*TASK OBJECTIVE*. Whatever lies between the line with "You are a GUI" and the end of the data, both included, must be copied exactly and without pictures.
*** SUPPLIED DATA ***
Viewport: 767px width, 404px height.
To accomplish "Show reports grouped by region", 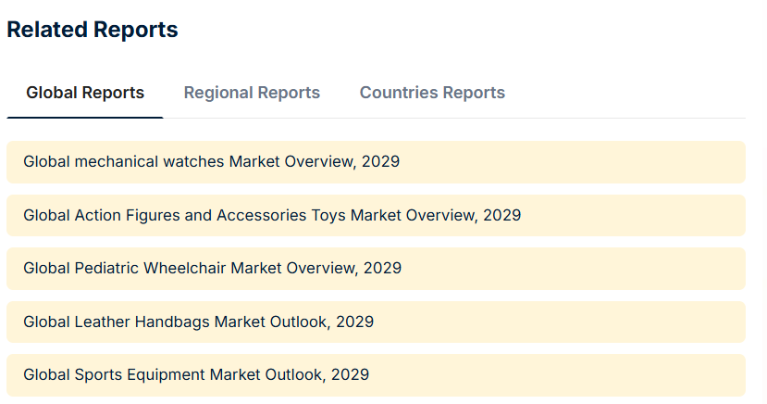I will 252,93.
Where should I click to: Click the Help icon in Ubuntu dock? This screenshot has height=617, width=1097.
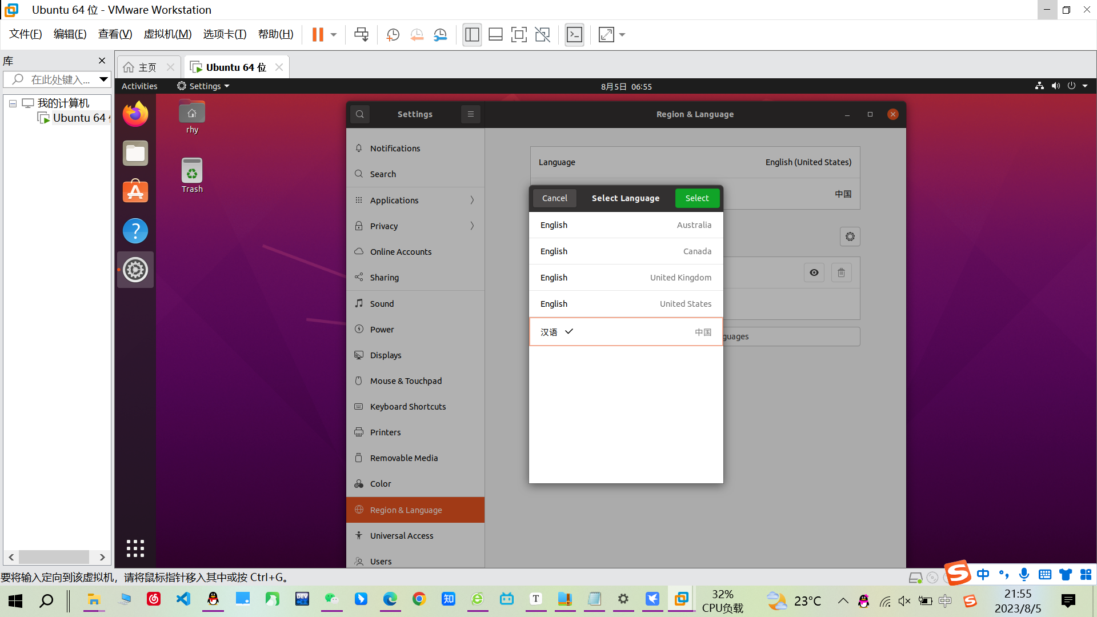point(135,231)
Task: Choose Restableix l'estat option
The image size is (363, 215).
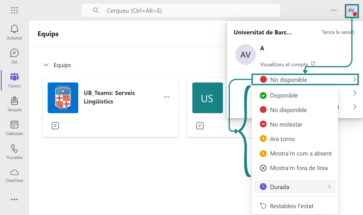Action: (x=291, y=206)
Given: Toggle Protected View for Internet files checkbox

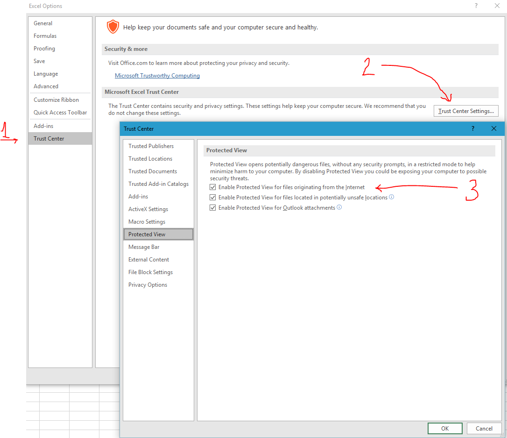Looking at the screenshot, I should click(213, 187).
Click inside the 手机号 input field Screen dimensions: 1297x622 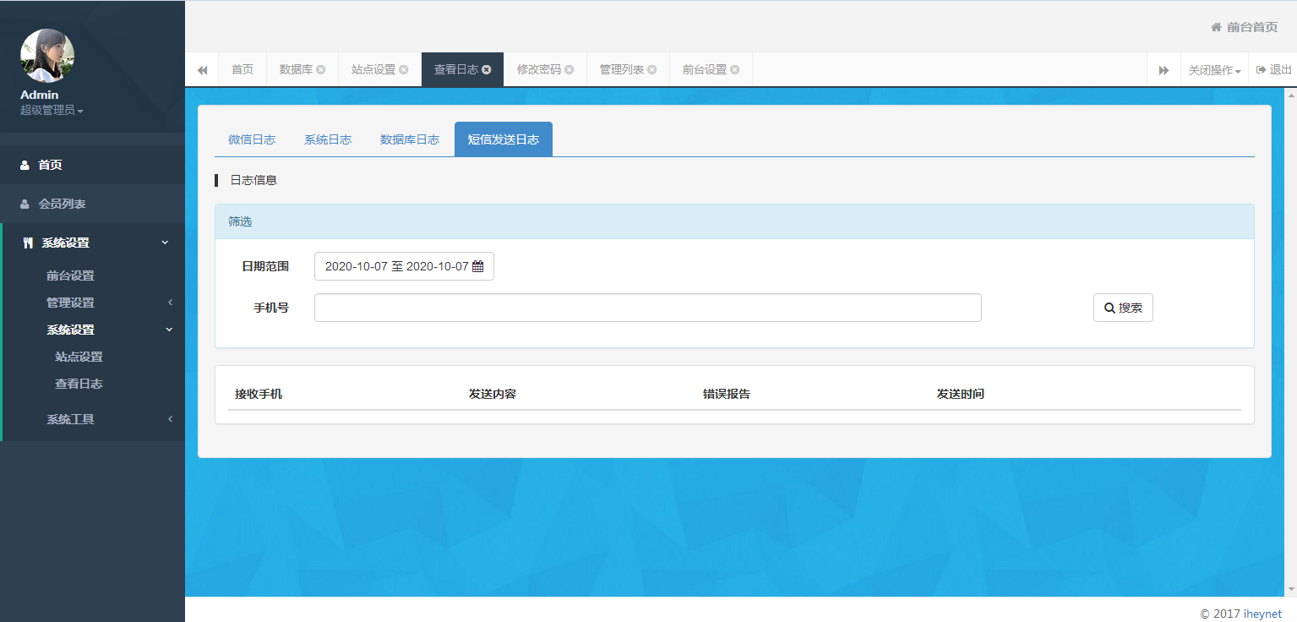647,308
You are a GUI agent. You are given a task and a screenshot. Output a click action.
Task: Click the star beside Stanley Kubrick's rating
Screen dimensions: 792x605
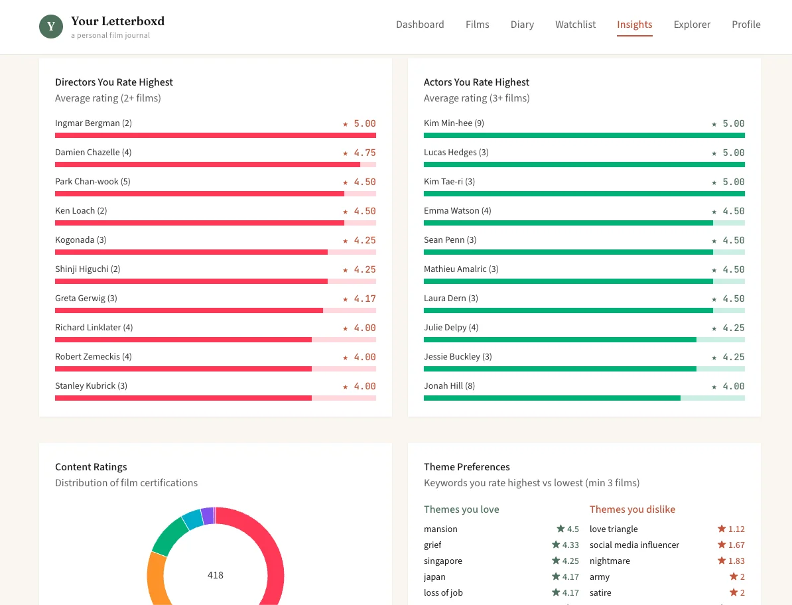345,386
***
*RESULT OF THIS TASK*.
You are a GUI agent. You are given a task and a screenshot. Output a click action.
Task: Click the star beside Stanley Kubrick's rating
Screen dimensions: 792x605
345,386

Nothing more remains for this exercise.